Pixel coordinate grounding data
--
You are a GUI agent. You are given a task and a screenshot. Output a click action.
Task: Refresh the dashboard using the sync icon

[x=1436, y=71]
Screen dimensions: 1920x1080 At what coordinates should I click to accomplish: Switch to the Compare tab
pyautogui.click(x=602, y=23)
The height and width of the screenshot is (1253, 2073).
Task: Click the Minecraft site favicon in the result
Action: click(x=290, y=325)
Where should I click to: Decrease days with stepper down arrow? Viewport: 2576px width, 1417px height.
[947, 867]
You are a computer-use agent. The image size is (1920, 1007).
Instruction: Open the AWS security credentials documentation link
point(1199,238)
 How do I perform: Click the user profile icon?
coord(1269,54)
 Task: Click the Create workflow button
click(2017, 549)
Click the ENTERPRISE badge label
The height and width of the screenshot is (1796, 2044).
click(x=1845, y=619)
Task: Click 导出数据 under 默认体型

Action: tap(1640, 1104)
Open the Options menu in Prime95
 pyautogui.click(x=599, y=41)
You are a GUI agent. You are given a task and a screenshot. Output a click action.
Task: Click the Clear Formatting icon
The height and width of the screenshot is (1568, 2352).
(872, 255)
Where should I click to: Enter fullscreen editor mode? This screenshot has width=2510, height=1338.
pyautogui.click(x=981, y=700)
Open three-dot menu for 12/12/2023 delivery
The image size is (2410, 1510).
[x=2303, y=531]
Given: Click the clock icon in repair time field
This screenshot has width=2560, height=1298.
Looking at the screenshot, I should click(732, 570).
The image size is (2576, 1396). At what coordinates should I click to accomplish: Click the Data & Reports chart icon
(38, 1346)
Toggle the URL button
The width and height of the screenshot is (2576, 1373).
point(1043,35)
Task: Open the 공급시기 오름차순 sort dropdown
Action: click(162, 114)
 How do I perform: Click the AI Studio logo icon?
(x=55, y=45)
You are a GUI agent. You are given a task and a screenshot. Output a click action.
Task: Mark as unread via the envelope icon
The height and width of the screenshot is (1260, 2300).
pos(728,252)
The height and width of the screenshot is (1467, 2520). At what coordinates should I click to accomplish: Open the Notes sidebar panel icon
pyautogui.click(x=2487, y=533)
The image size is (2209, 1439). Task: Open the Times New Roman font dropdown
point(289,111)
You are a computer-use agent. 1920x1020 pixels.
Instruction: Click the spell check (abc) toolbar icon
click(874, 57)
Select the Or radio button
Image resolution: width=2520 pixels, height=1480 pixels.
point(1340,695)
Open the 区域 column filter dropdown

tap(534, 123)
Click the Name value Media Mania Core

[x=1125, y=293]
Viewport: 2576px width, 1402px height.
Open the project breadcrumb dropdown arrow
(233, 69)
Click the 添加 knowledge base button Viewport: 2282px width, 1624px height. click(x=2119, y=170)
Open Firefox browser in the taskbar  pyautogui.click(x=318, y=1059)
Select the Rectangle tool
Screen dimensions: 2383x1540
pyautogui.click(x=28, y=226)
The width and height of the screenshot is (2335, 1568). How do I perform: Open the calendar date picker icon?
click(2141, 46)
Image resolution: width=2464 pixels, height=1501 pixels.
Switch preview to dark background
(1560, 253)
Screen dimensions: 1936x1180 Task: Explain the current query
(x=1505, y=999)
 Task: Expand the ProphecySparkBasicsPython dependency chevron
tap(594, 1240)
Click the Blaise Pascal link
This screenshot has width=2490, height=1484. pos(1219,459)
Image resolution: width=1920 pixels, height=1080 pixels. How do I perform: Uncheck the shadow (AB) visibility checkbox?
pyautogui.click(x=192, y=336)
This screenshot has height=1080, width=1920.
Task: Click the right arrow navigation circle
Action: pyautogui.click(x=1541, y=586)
--
- [Aim of the task] Out of the entries, report each line that contains the word "computer".

- [Solution to the problem]
You are a computer-use agent. The image size is (1920, 1007).
You are a computer-use agent. 1920x1020 pixels.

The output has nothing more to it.